#### Task statement
Pictures stay out of the copy. Retype exactly the lines below from the one with "The height and width of the screenshot is (426, 1108)." through the one with "Task: Click the kira".

#### Data for review

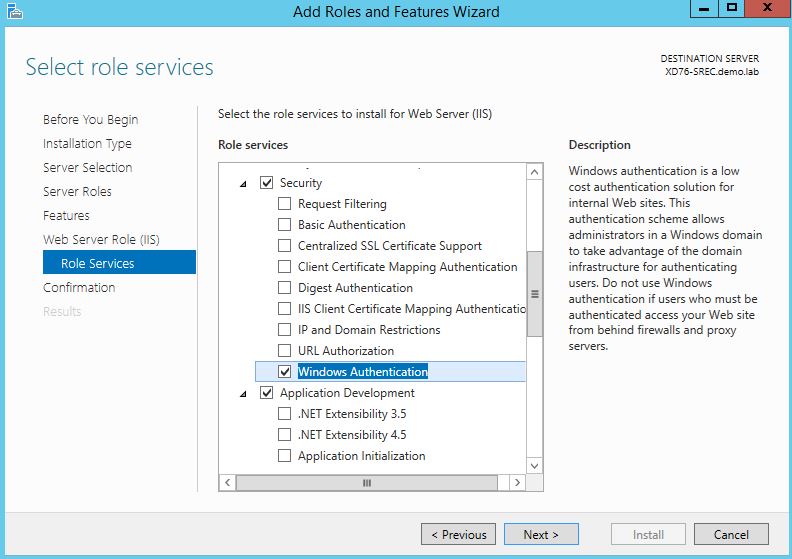
Task: Uncheck the Windows Authentication checkbox
Action: click(285, 372)
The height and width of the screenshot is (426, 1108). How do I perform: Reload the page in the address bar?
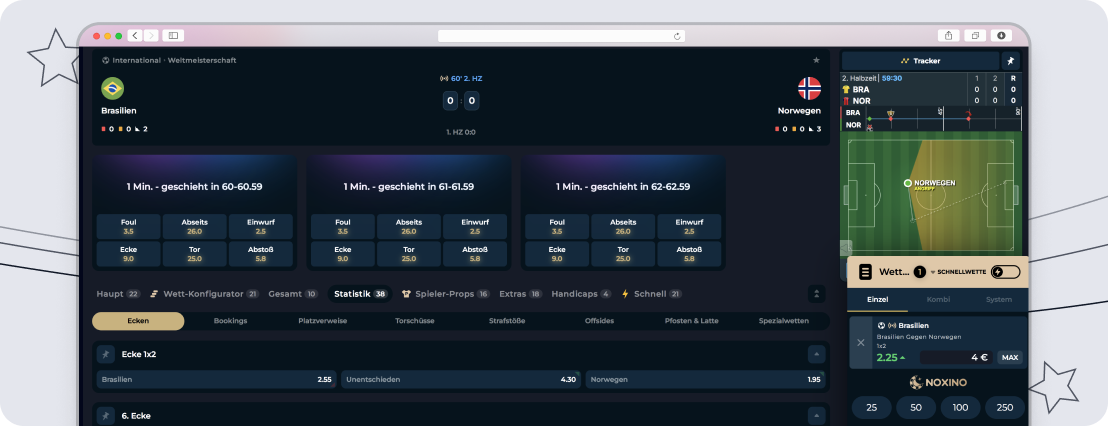[x=677, y=36]
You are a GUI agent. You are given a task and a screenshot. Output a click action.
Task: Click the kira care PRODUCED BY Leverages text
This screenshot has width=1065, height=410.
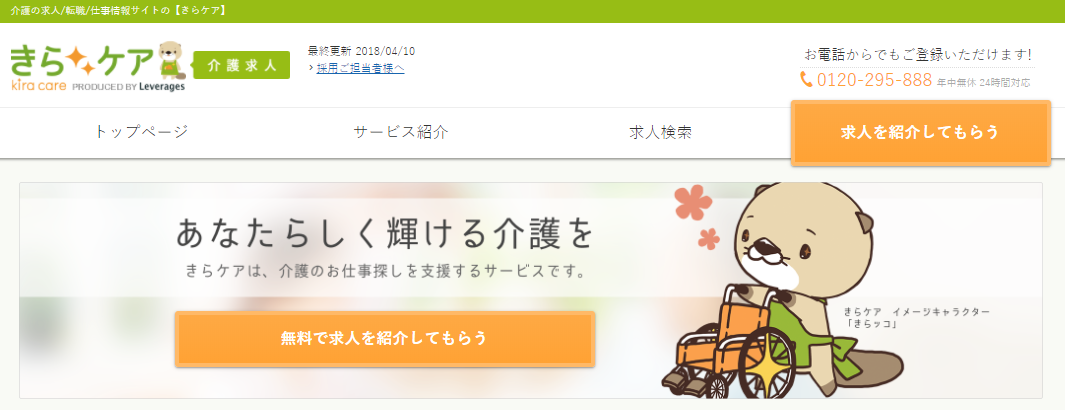click(x=98, y=86)
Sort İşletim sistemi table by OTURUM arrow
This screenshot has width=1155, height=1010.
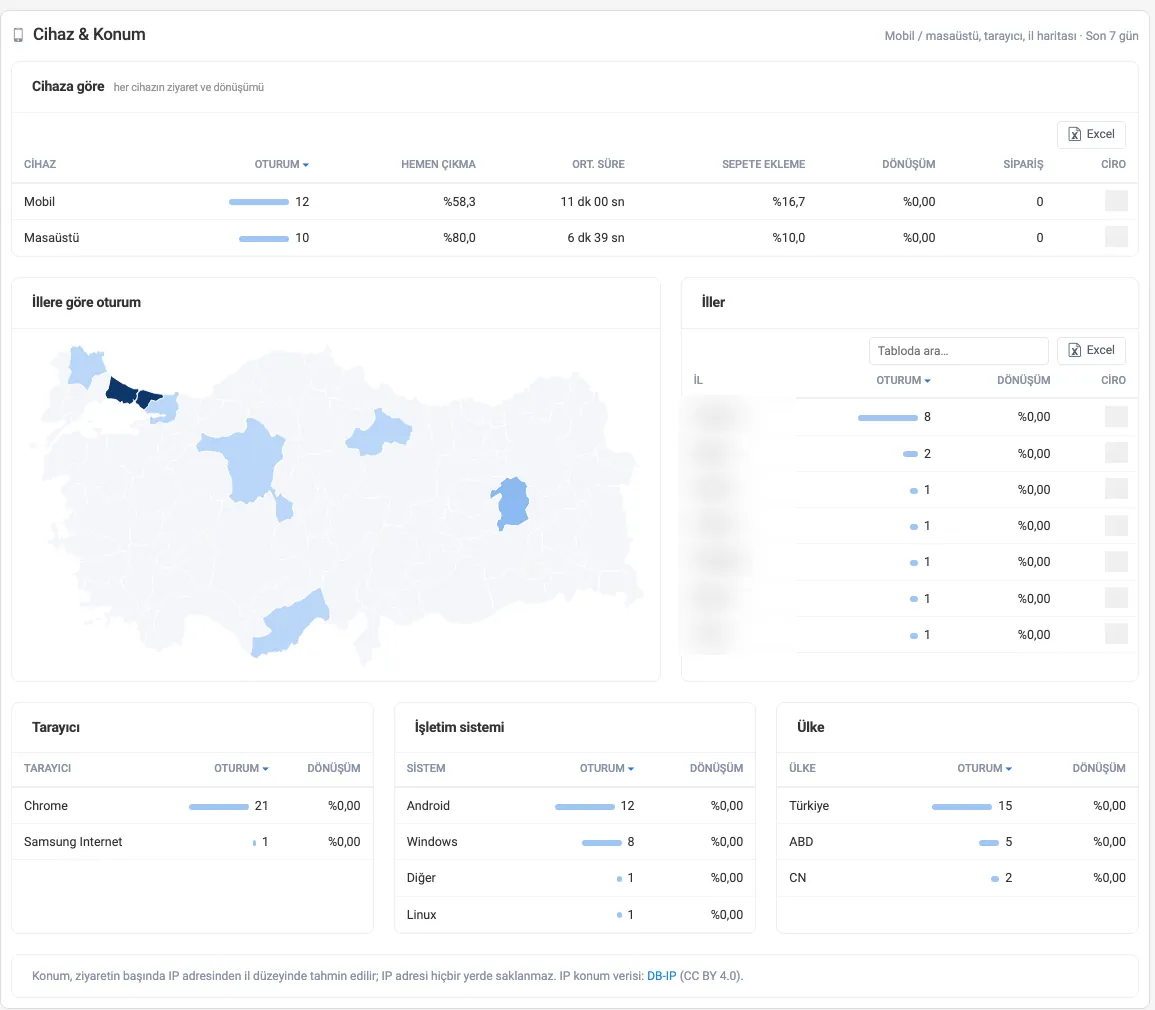(x=631, y=768)
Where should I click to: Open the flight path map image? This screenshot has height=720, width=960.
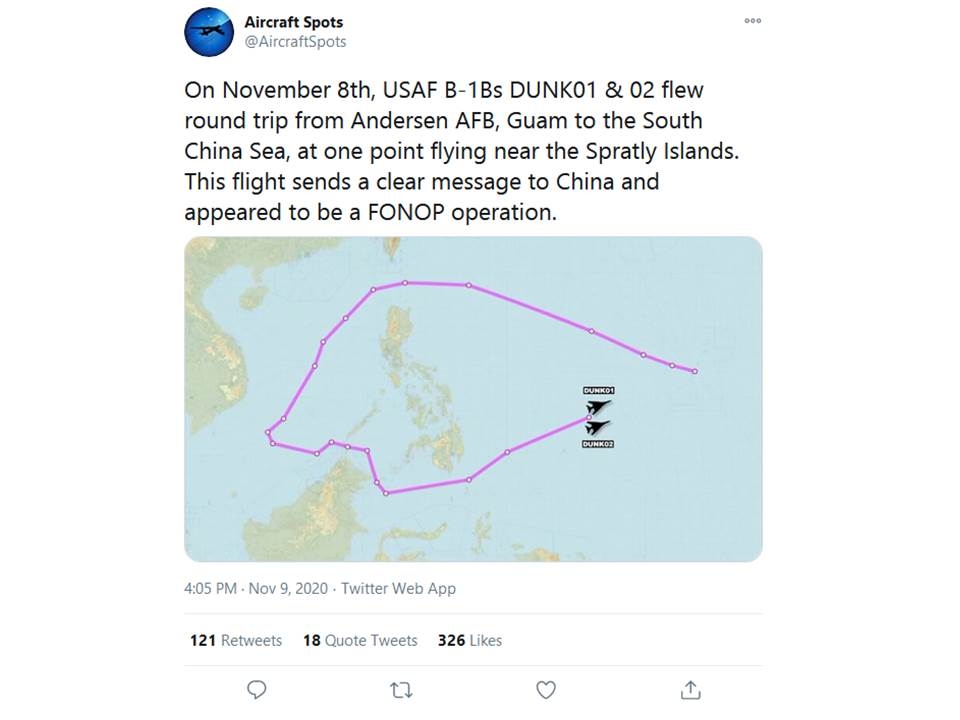pyautogui.click(x=473, y=399)
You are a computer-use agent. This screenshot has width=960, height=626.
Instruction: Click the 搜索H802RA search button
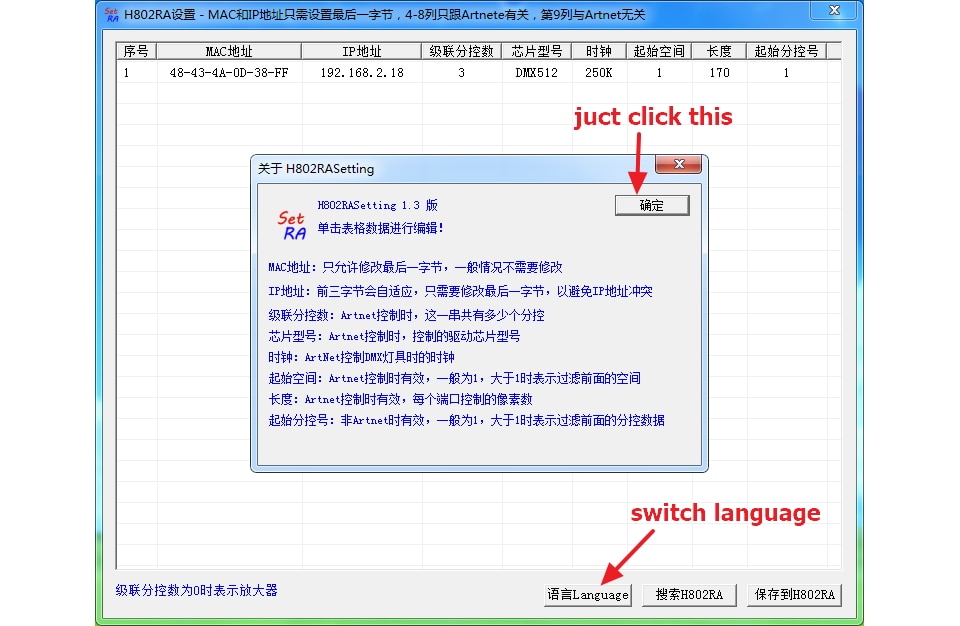point(689,595)
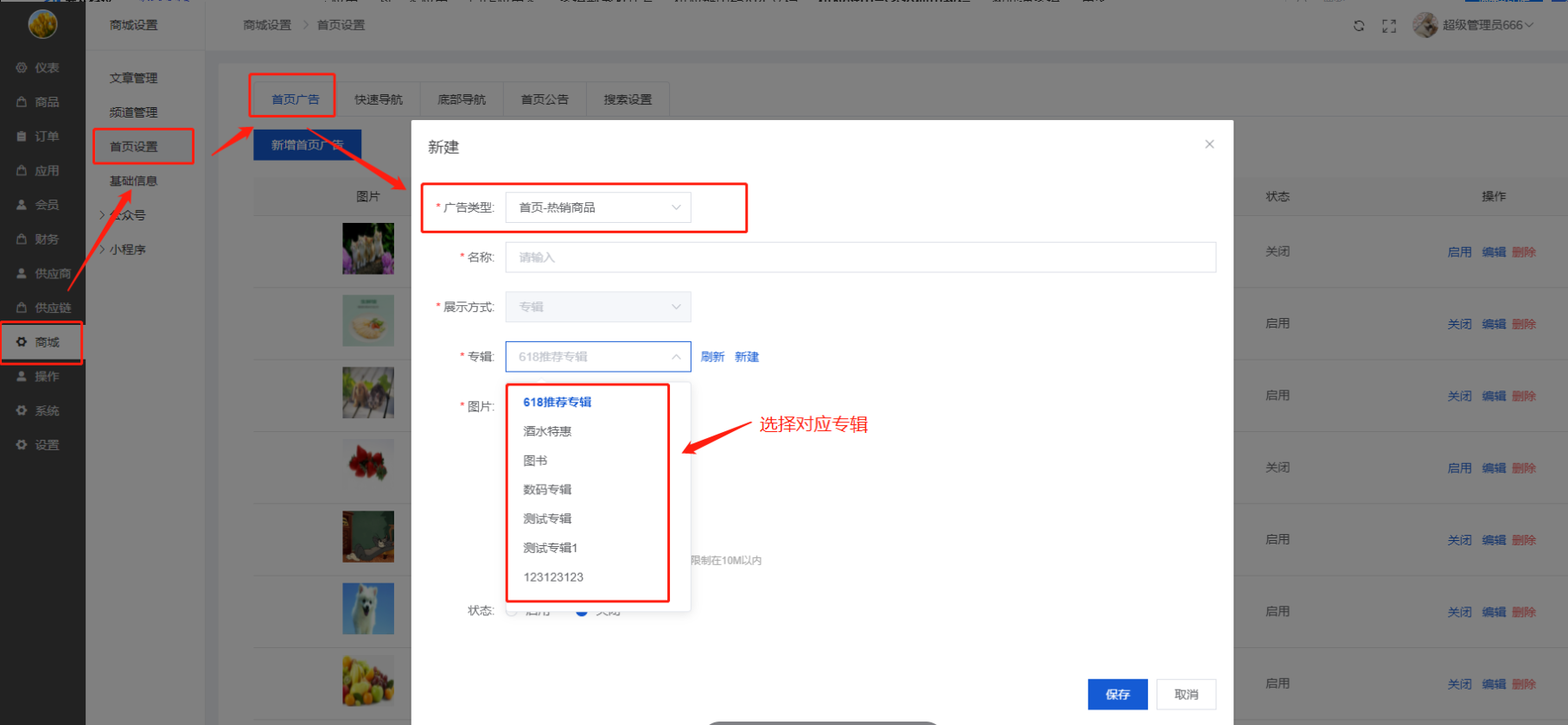
Task: Click the blue 保存 button
Action: click(x=1117, y=694)
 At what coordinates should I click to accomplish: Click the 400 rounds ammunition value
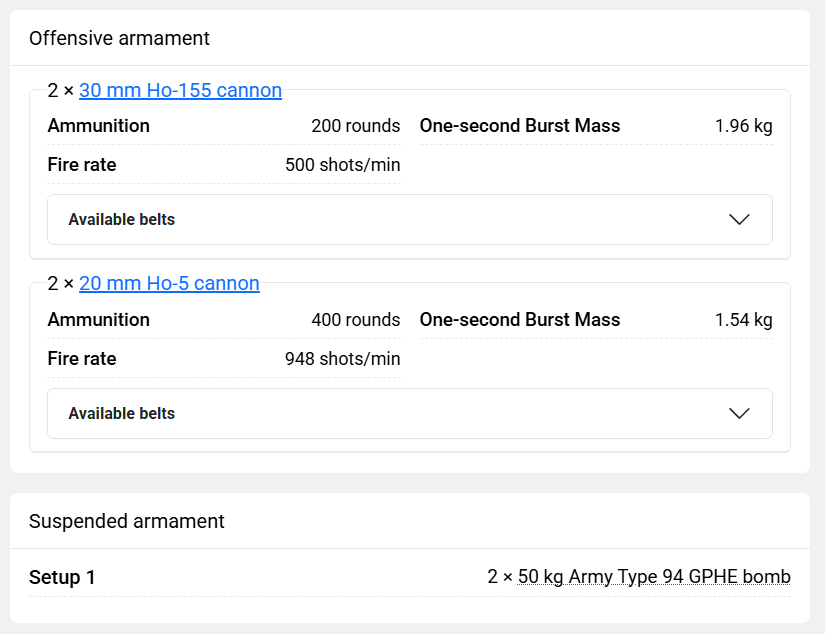click(355, 320)
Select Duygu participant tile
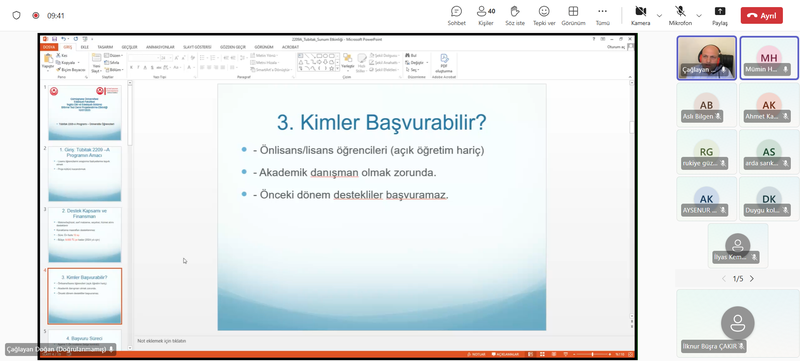Viewport: 800px width, 361px height. pos(769,199)
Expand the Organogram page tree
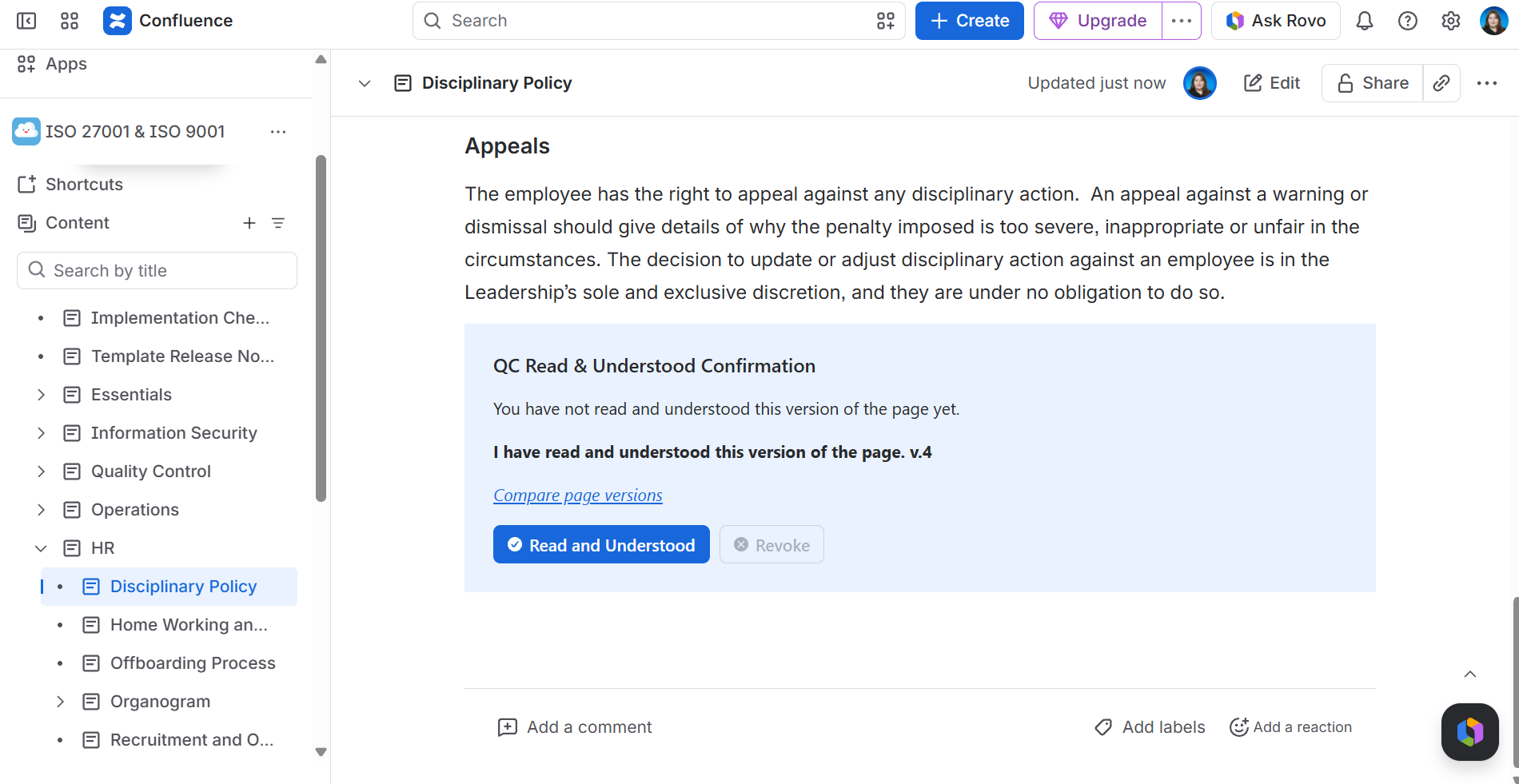The height and width of the screenshot is (784, 1519). coord(60,702)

#### Expected output
The height and width of the screenshot is (426, 1108). How do I perform: Reload the page in the address bar?
[x=677, y=36]
You are a GUI agent. You are given a task and a screenshot. Output a click action.
Task: Click the kira care PRODUCED BY Leverages text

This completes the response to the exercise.